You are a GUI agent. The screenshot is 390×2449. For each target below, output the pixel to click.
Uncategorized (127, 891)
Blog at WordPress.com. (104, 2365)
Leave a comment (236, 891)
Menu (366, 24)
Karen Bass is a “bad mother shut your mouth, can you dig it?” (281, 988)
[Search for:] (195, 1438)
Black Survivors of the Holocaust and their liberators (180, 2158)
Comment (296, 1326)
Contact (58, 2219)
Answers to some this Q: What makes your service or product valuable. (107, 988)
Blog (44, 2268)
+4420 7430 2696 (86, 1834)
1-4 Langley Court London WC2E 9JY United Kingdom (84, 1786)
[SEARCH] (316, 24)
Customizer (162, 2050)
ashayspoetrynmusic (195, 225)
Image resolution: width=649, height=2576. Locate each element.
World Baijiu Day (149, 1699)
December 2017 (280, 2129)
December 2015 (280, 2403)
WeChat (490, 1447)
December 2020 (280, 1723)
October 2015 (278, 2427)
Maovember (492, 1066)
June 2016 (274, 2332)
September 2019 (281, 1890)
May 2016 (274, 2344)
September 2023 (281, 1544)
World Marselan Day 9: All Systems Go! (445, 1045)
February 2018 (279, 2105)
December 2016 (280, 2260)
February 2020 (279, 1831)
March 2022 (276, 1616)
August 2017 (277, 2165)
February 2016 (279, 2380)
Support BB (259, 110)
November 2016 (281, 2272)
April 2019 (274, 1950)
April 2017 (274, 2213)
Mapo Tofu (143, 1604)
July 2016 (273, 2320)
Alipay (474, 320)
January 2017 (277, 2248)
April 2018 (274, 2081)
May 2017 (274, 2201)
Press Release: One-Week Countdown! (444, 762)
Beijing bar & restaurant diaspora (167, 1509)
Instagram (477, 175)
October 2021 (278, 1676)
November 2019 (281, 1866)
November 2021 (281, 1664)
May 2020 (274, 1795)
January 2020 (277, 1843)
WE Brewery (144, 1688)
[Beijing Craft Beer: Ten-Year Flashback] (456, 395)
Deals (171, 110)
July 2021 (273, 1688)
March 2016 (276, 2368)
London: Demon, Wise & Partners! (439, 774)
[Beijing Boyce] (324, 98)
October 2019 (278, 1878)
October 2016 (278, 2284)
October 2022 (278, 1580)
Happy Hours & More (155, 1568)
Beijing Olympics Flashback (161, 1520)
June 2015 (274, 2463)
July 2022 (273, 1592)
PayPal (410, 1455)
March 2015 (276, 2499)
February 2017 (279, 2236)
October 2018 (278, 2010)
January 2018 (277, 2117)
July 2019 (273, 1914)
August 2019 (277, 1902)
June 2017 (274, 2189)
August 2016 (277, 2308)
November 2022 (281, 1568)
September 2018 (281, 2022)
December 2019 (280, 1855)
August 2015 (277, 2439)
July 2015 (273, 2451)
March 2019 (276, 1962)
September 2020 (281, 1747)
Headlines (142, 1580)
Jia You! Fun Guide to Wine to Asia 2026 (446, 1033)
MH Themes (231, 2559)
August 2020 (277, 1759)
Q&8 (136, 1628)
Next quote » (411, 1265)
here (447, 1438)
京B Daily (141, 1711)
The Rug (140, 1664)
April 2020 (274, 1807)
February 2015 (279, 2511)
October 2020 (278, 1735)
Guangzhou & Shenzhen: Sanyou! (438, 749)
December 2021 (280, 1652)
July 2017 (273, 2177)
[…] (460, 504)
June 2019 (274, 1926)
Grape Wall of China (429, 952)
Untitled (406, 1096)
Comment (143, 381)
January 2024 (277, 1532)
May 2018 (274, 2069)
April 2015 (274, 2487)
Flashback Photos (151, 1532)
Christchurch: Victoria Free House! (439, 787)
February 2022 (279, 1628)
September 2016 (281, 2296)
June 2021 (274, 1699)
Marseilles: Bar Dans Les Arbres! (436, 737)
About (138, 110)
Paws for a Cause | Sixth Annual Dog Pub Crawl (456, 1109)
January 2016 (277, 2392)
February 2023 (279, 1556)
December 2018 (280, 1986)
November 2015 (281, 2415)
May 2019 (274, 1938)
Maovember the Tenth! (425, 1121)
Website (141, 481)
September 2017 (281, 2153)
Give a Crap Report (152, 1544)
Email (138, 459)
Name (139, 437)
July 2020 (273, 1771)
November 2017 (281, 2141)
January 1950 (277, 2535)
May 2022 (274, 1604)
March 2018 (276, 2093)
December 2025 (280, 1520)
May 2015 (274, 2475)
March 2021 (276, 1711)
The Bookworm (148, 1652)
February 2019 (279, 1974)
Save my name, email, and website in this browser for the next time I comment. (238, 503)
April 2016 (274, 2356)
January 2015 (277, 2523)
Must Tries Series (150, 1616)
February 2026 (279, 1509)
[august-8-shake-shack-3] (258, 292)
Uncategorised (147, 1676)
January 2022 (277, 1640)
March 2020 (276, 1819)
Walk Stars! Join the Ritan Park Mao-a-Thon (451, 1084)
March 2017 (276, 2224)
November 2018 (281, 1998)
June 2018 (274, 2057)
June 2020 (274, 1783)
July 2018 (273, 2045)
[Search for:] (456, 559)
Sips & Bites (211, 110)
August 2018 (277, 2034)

▶ _ASSIGNMENT_:
Copy out, from the material above, each line in which the string "July" is found.

▶ _EXERCISE ANSWER_:
July 2016 (273, 2320)
July 2021 (273, 1688)
July 2022 (273, 1592)
July 2019 (273, 1914)
July 2015 (273, 2451)
July 2017 (273, 2177)
July 2020 (273, 1771)
July 2018 (273, 2045)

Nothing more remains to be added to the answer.